═════ Data records ═════

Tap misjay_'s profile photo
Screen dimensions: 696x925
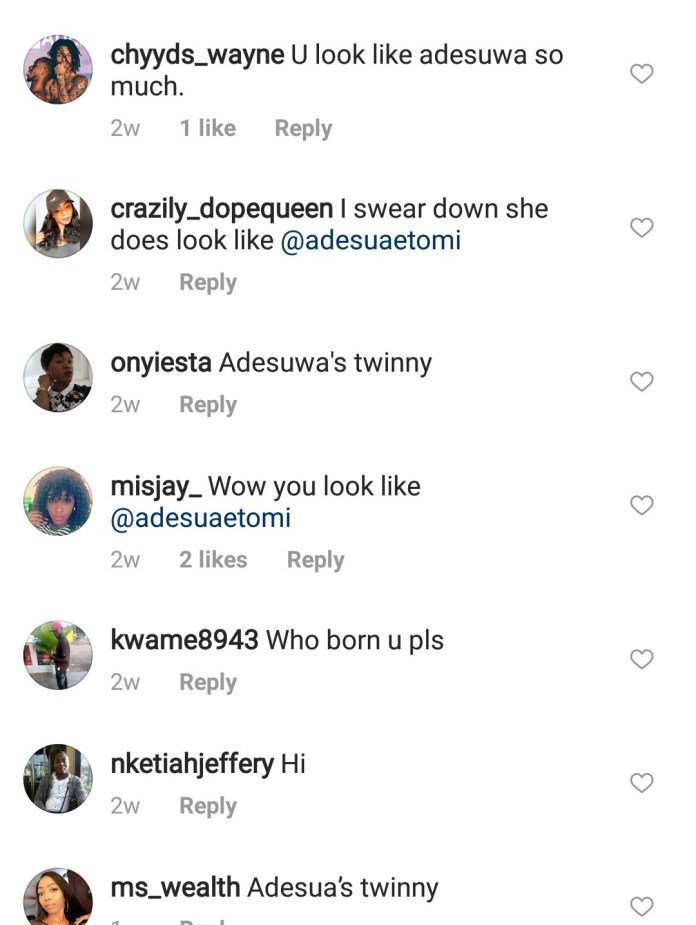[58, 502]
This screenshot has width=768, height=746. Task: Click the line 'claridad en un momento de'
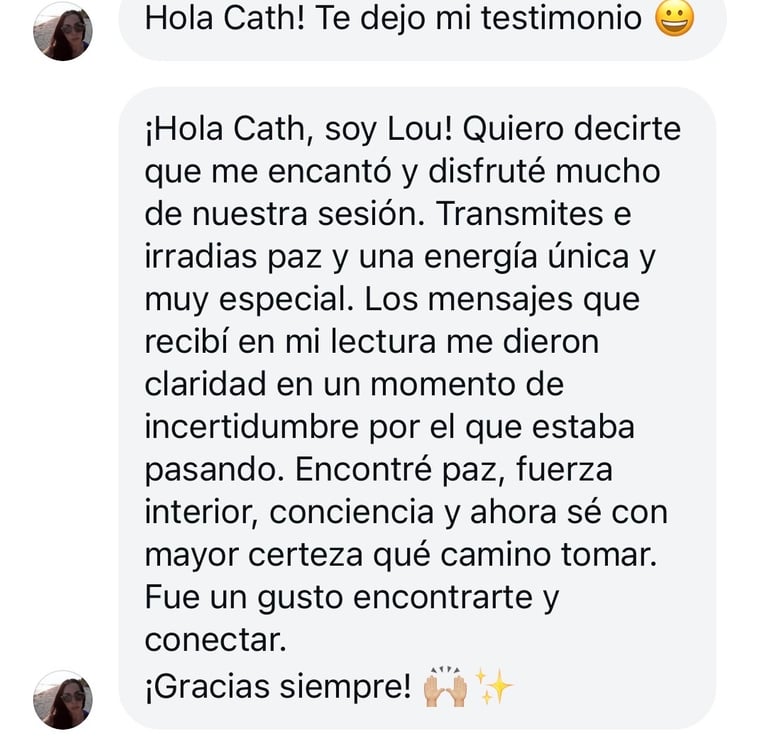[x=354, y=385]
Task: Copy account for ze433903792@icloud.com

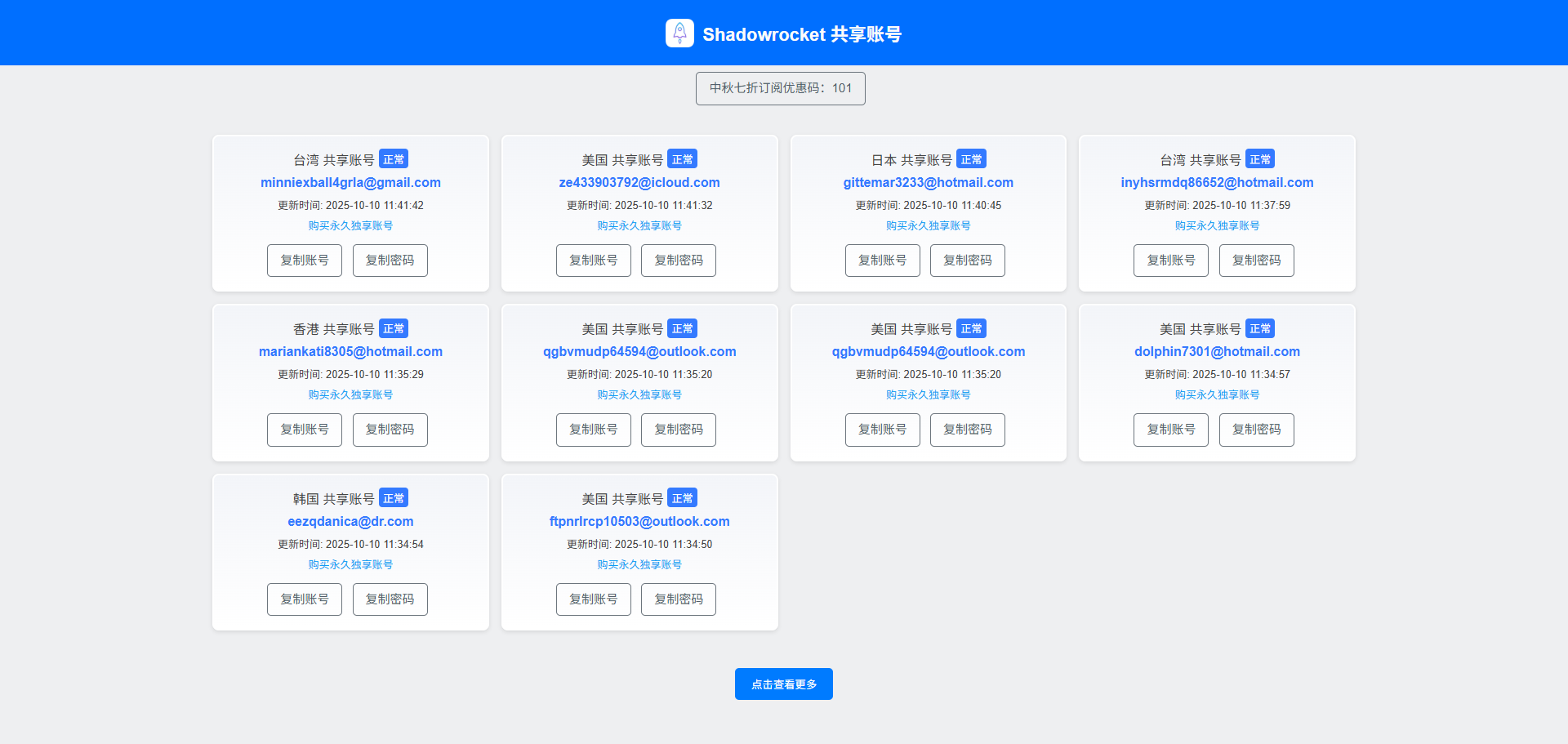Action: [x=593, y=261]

═════

- [Task instructions]: All the records need to be retyped word for word, except for the pictures.

- [Output below]:
Tap misjay_'s profile photo
Screen dimensions: 696x925
[58, 502]
This screenshot has width=768, height=746. Task: Click the line 'claridad en un momento de'
[x=354, y=385]
Task: Copy account for ze433903792@icloud.com

Action: [x=593, y=261]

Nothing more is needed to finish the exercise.